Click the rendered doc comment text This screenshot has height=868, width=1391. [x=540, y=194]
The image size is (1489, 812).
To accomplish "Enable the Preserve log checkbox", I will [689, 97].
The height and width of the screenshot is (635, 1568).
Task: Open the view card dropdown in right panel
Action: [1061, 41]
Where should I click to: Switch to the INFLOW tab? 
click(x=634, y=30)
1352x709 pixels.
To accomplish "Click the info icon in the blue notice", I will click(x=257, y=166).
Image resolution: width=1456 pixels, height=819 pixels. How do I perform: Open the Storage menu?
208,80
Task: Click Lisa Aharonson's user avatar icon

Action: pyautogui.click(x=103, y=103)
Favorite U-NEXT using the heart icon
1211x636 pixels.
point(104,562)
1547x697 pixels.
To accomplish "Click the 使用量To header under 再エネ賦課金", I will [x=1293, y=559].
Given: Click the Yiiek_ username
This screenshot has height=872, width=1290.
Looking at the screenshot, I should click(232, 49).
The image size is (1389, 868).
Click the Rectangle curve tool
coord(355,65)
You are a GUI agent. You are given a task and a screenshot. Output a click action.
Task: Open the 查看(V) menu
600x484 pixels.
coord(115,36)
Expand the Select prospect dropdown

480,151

━━━

* WORK TO BE COMPLETED
Can you copy the rows word for word, from the line with "Image resolution: width=1456" up to and including the line with "will [x=1293, y=559]."?

* COMPLETE OUTPUT
Image resolution: width=1456 pixels, height=819 pixels. How do I perform: Open the Storage menu?
208,80
Task: Click Lisa Aharonson's user avatar icon

Action: pyautogui.click(x=103, y=103)
Favorite U-NEXT using the heart icon
1211x636 pixels.
point(104,562)
1547x697 pixels.
To accomplish "Click the 使用量To header under 再エネ賦課金", I will [x=1293, y=559].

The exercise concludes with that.